With no checkpointing the application works great.
Error:
com.fasterxml.jackson.module.paranamer.shaded.CachingParanamer
Serialization stack:
- object not serializable (class: com.fasterxml.jackson.module.paranamer.shaded.CachingParanamer, value: com.fasterxml.jackson.module.paranamer.shaded.CachingParanamer@46c7c593)
- field (class: com.fasterxml.jackson.module.paranamer.ParanamerAnnotationIntrospector, name: _paranamer, type: interface com.fasterxml.jackson.module.paranamer.shaded.Paranamer)

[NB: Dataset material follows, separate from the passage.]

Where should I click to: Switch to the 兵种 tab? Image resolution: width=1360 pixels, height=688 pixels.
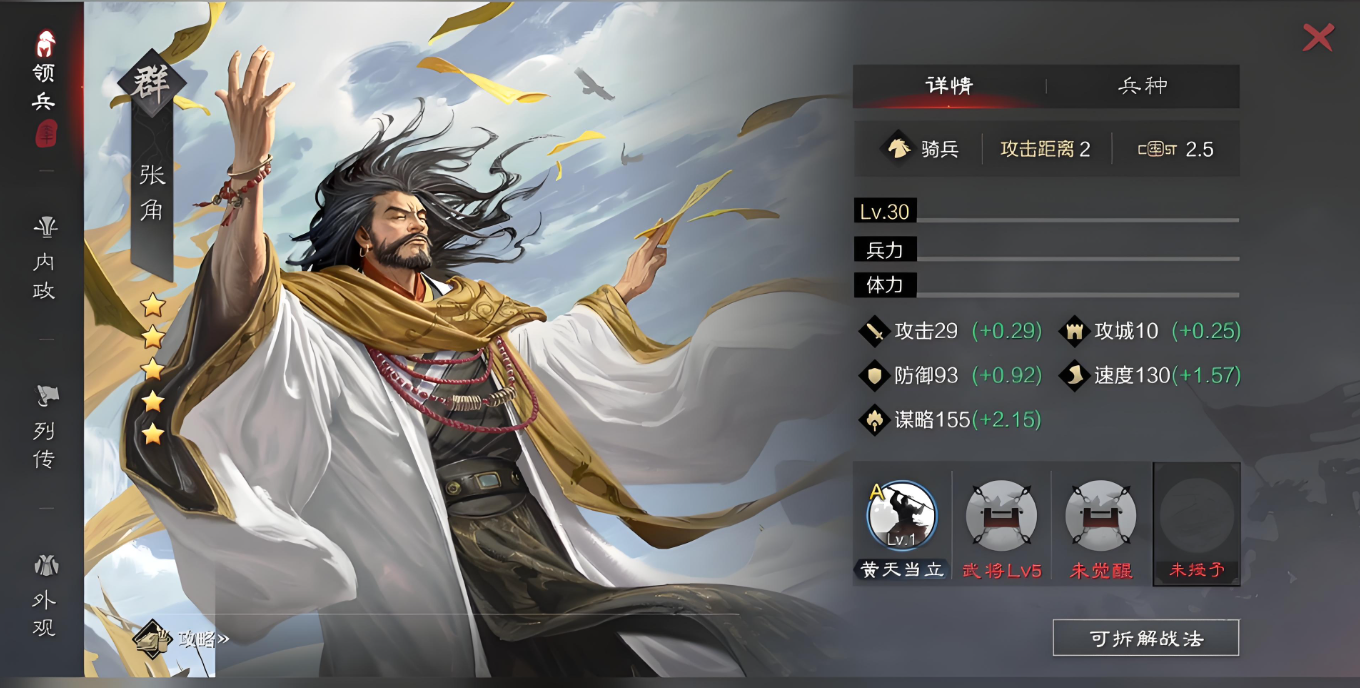[1143, 86]
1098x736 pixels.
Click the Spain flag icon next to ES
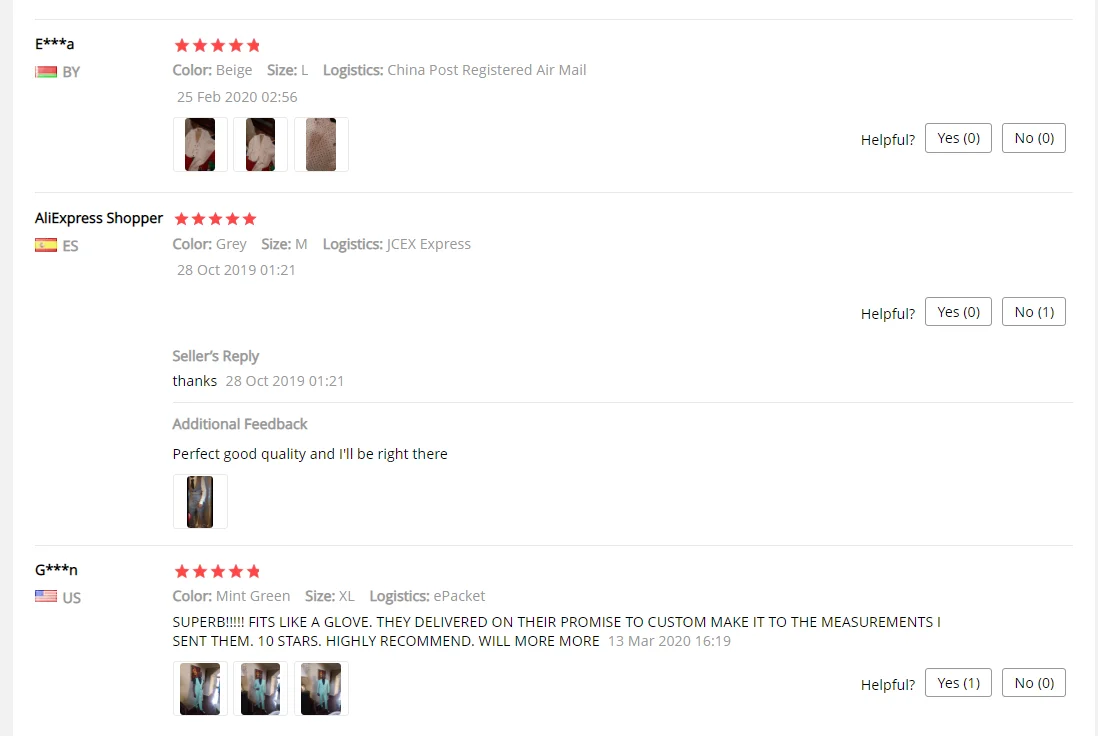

- object (class com.fasterxml.jackson.module.paranamer.ParanamerAnnotationIntrospector, com.fasterxml.jackson.module.paranamer.ParanamerAnnotationIntrospector@39d62e47)
- field (class: com.fasterxml.jackson.databind.introspect.AnnotationIntrospectorPair, name: _secondary, type: class com.fasterxml.jackson.databind.AnnotationIntrospector)
- object (class com.fasterxml.jackson.databind.introspect.AnnotationIntrospectorPair, com.fasterxml.jackson.databind.introspect.AnnotationIntrospectorPair@7a925ac4)
- field (class: com.fasterxml.jackson.databind.introspect.AnnotationIntrospectorPair, name: _primary, type: class com.fasterxml.jackson.databind.AnnotationIntrospector)
- object (class com.fasterxml.jackson.databind.introspect.AnnotationIntrospectorPair, com.fasterxml.jackson.databind.introspect.AnnotationIntrospectorPair@203b98cf)
- field (class: com.fasterxml.jackson.databind.cfg.BaseSettings, name: _annotationIntrospector, type: class com.fasterxml.jackson.databind.AnnotationIntrospector)
- object (class com.fasterxml.jackson.databind.cfg.BaseSettings, com.fasterxml.jackson.databind.cfg.BaseSettings@78c34153)
- field (class: com.fasterxml.jackson.databind.cfg.MapperConfig, name: _base, type: class com.fasterxml.jackson.databind.cfg.BaseSettings)
- object (class com.fasterxml.jackson.databind.DeserializationConfig, com.fasterxml.jackson.databind.DeserializationConfig@2df0a4c3)
- field (class: com.fasterxml.jackson.databind.ObjectMapper, name: _deserializationConfig, type: class com.fasterxml.jackson.databind.DeserializationConfig)
- object (class com.fasterxml.jackson.databind.ObjectMapper, com.fasterxml.jackson.databind.ObjectMapper@2db07651)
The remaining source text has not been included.